_What this task involves_
Restate the data below word for word. Skip any images it contains.

Records from a dataset
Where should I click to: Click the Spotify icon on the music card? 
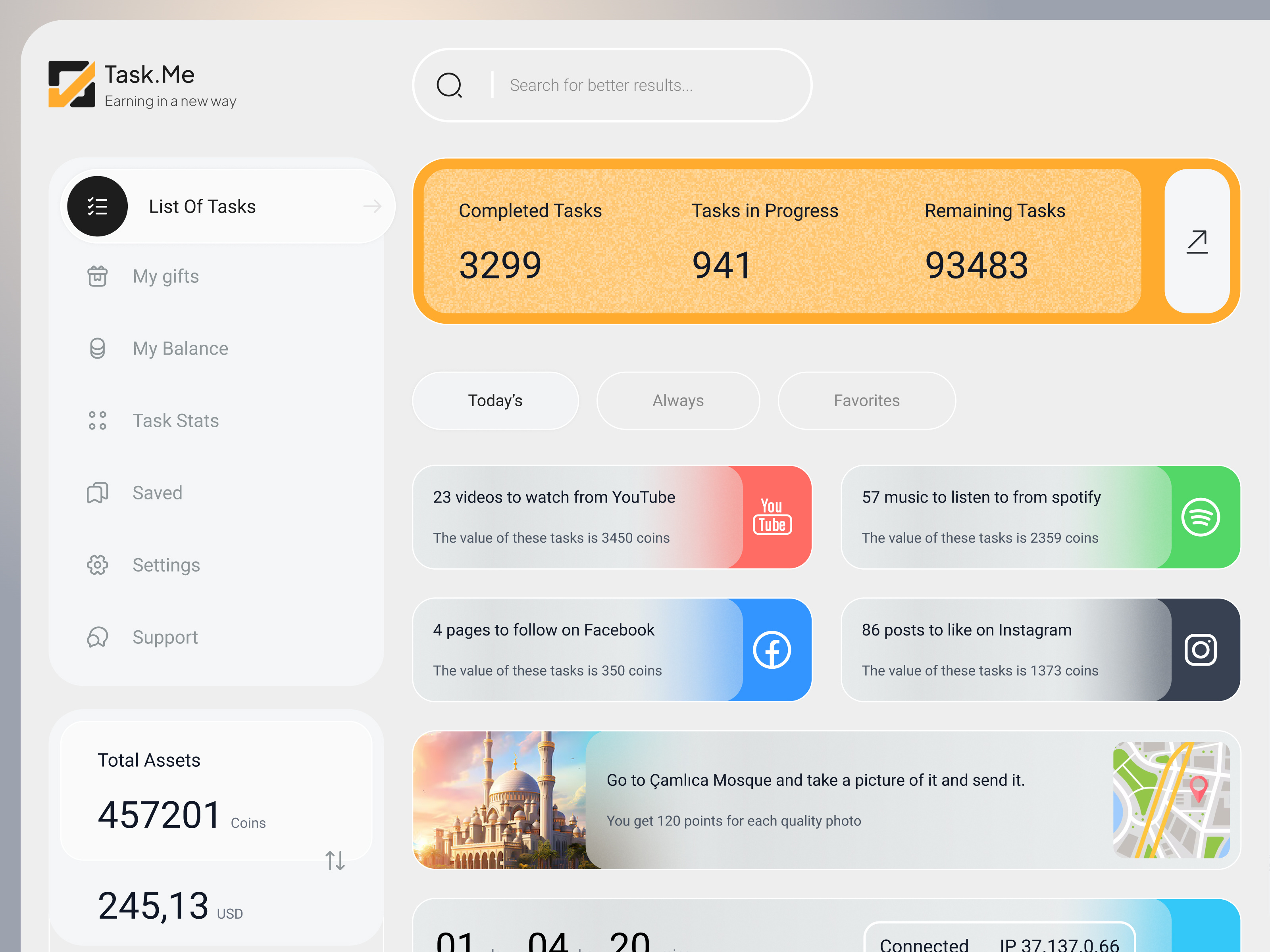(x=1201, y=516)
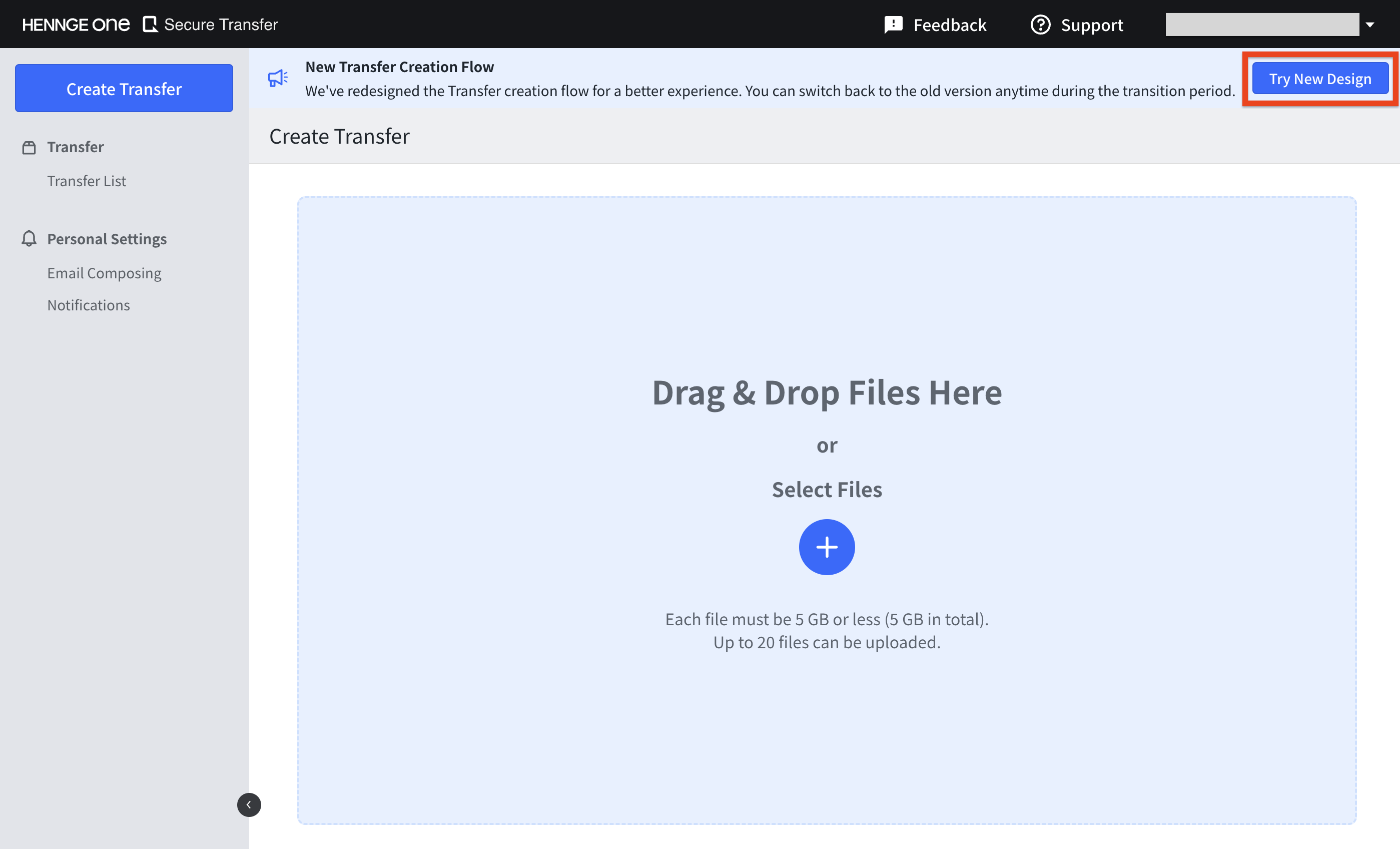The image size is (1400, 849).
Task: Click the account name field in header
Action: pos(1262,24)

_Response below_
Where should I click to: Click the Spotify icon on the music card? 
(x=1201, y=516)
The image size is (1400, 849).
Task: Click the account name field in header
Action: pos(1262,24)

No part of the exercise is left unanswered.